DATASET CONTENT:
********

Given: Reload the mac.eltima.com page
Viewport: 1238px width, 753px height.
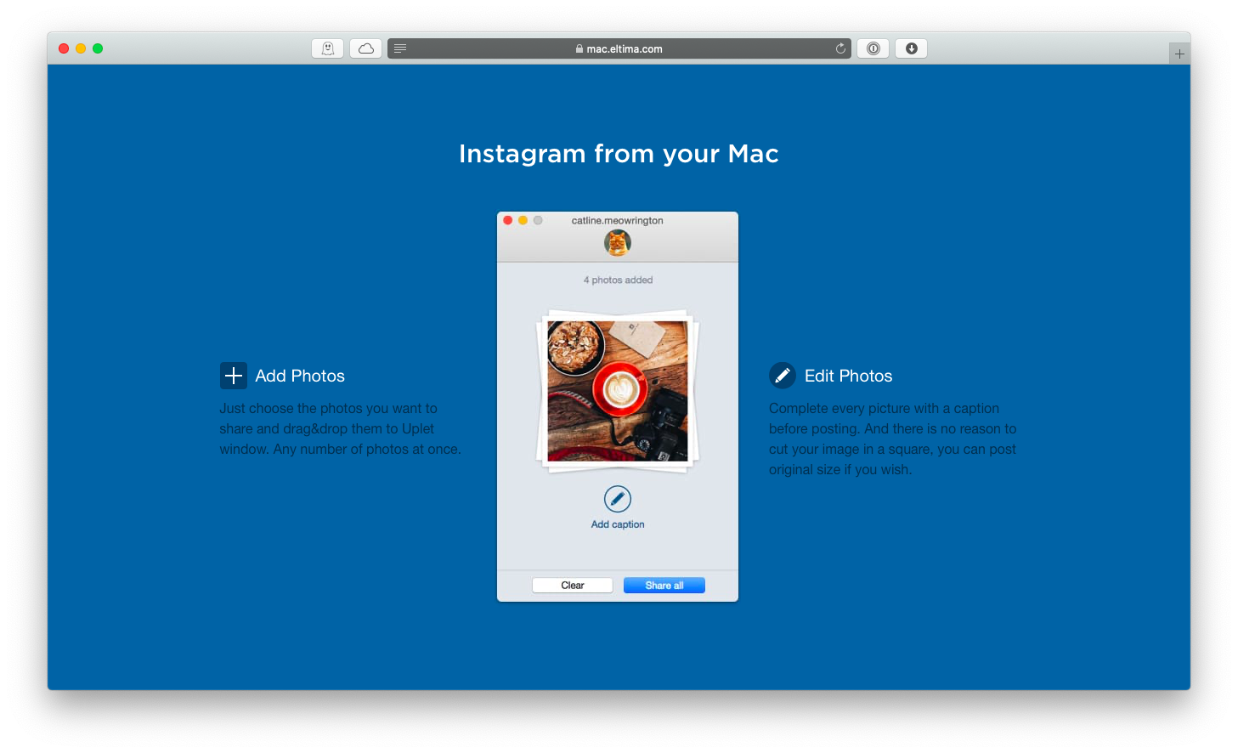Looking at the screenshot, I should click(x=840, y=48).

********

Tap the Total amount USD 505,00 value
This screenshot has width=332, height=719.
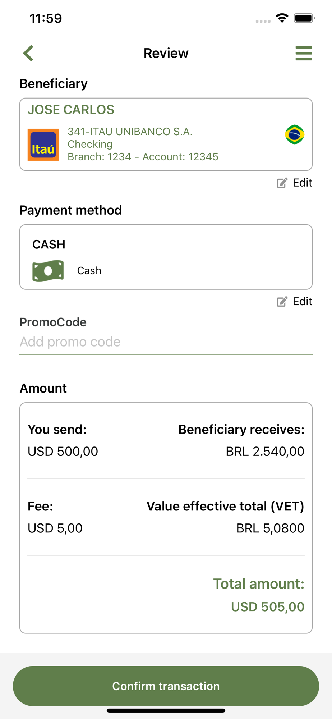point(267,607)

********

AIM OF THE EXERCISE:
Arrange everything from the line containing "Given: Reload the mac.eltima.com page" down to the line containing "Looking at the" as a numbered list, skipping any blank lines. Leave the pictures out.

WRITTEN ANSWER:
1. Given: Reload the mac.eltima.com page
2. Viewport: 1238px width, 753px height.
3. Looking at the screenshot, I should click(x=840, y=48).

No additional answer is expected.